__Liste des tâches__:
**a)** Recopiez le passage de l'extrait sur la démonstration du geste sportif, à partir de « A travers cet » jusqu'à « la psychologie cognitive. » inclus.
**b)** Pour chaque affirmation, indiquez par oui ou par non si elle concorde avec l'extrait sur la démonstration du geste sportif, et citez à l'identique les mots du texte qui tranchent : (i) plus de 70 % de la population apprend de préférence de façon visuelle ; (ii) personne ne conteste l'usage de la démonstration ; (iii) le tennis échappe à l'essor des cours en ligne sous forme de vidéo.

__Extrait du texte__:

--------------------

D'un point de vu scientifique, le développement des recherches sur les neurones miroirs censés permettre une transformation des informations visuelles en actions motrices semblent également valider ce moyen pédagogique en prouvant son efficacité. Toutefois, quelques voix commencent à s'élever contre la démonstration avec en particulier une remise en cause de la capacité des élèves à reproduire correctement le coup démontré en fonction de son expérience motrice ou encore la réelle efficacité des neurones miroirs ce qui rendrait donc cette pratique pédagogique au mieux inefficace chez certains élèves, sinon problématique pour la progression future.
A travers cet article, nous allons tenter de voir en détail la place que doit tenir la démonstration au sein de la séance pour trouver son efficacité et de quelle manière elle doit être abordée en accord avec les recherches effectuées par des neurophysiologistes et des spécialistes de la psychologie cognitive.
Les bénéfices de la démonstration du geste sportif
En premier lieu, démontrer permet de faire appel à une forme d'apprentissage visuelle qui est aujourd'hui et selon des études la forme préférentielle d'apprentissage de plus de 70% de la population. La société moderne d'ailleurs est basée sur les signaux visuels qui nous harcèle de manière plus ou moins consciente : télévision, ordinateur, tablette, publicités, mais également durant les études où l'apprentissage visuel est utilisé en permanence et conditionne notre façon d'apprendre. Avec le développement des cours en ligne sous forme de vidéo, le tennis n'échappe pas à la règle loin de là, et avec des bénéfices non négligeables pour beaucoup des joueurs les utilisant.

--------------------

__Données__:
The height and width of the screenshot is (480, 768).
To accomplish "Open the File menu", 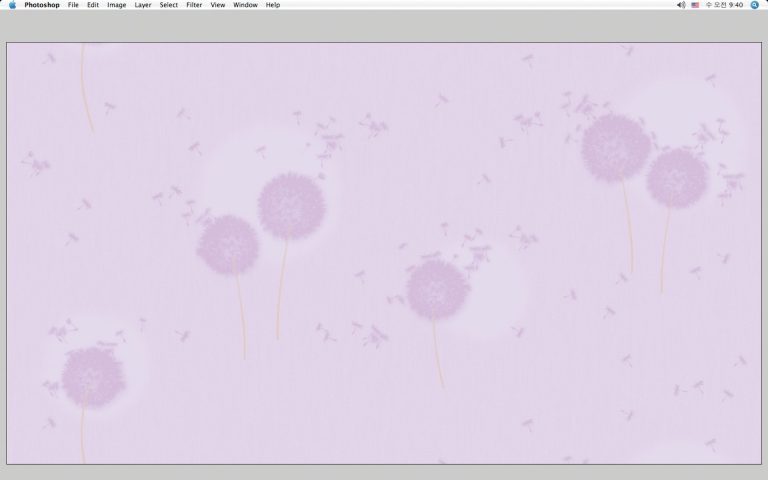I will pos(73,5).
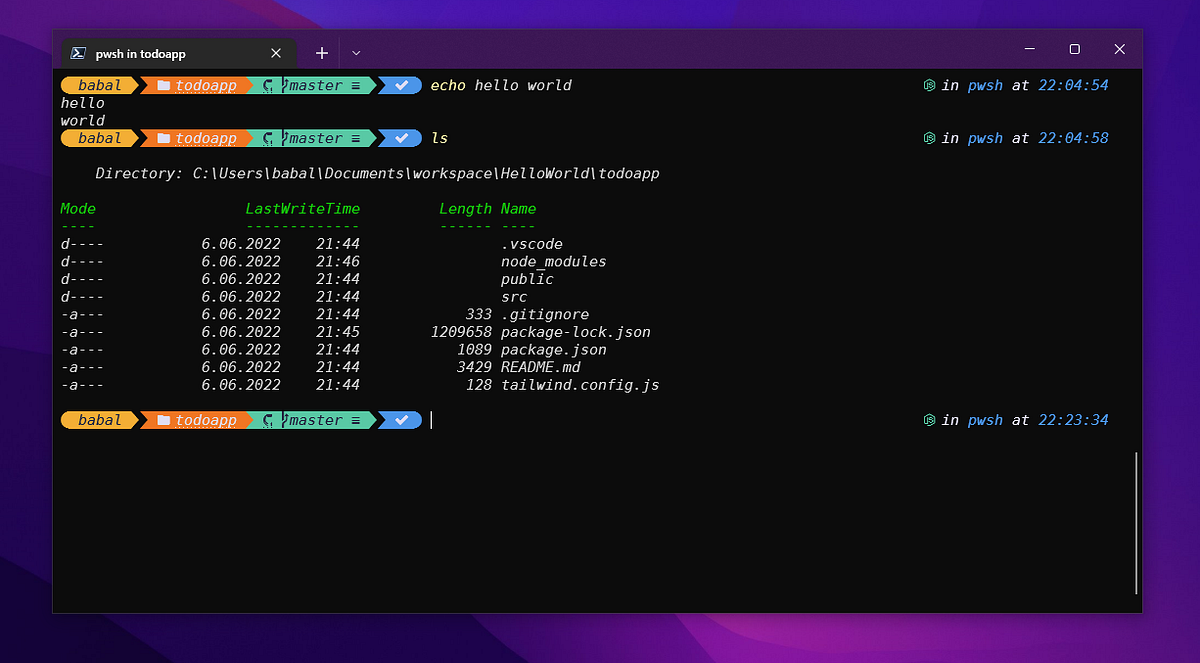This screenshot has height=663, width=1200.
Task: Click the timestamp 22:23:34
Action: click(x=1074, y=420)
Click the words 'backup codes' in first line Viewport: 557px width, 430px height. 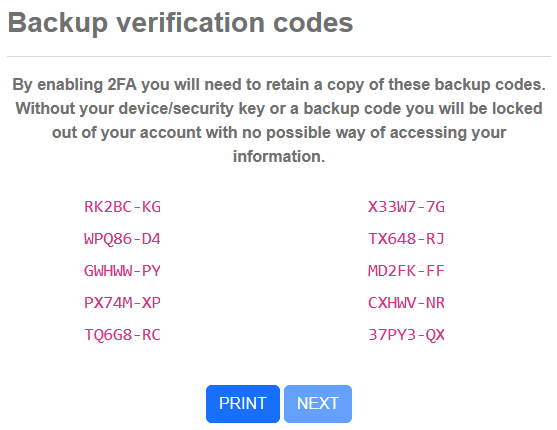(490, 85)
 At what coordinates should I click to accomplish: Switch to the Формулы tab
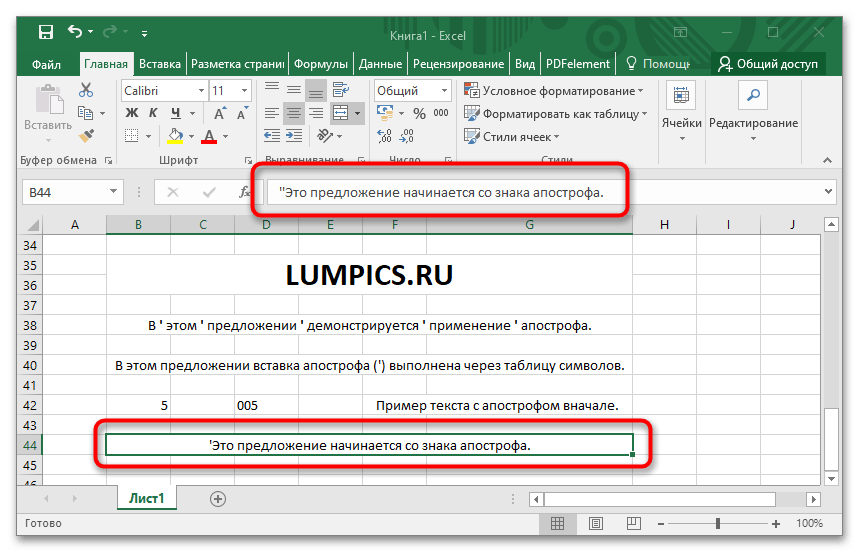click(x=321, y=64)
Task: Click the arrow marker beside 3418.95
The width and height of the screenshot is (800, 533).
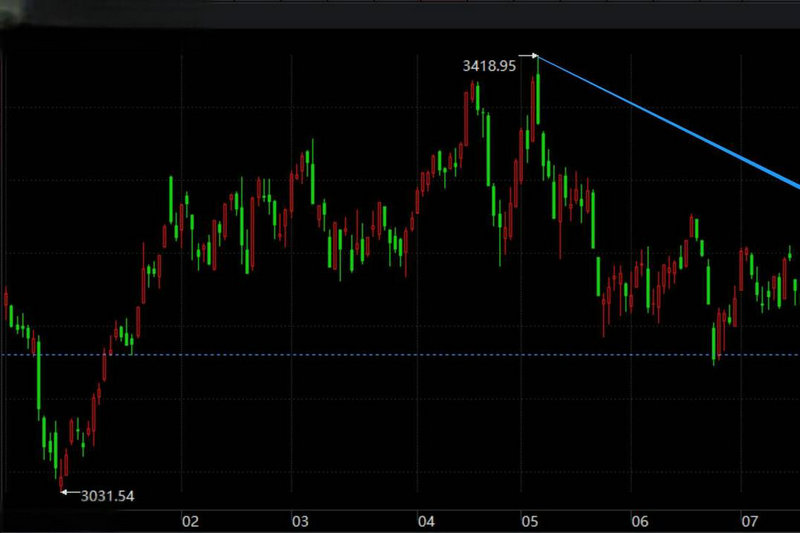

--------------------

__En réponse__:
**a)**
A travers cet article, nous allons tenter de voir en détail la place que doit tenir la démonstration au sein de la séance pour trouver son efficacité et de quelle manière elle doit être abordée en accord avec les recherches effectuées par des neurophysiologistes et des spécialistes de la psychologie cognitive.

**b)**
(i) Oui : « la forme préférentielle d'apprentissage de plus de 70% de la population ».
(ii) Non : « quelques voix commencent à s'élever contre la démonstration ».
(iii) Non : « le tennis n'échappe pas à la règle loin de là ».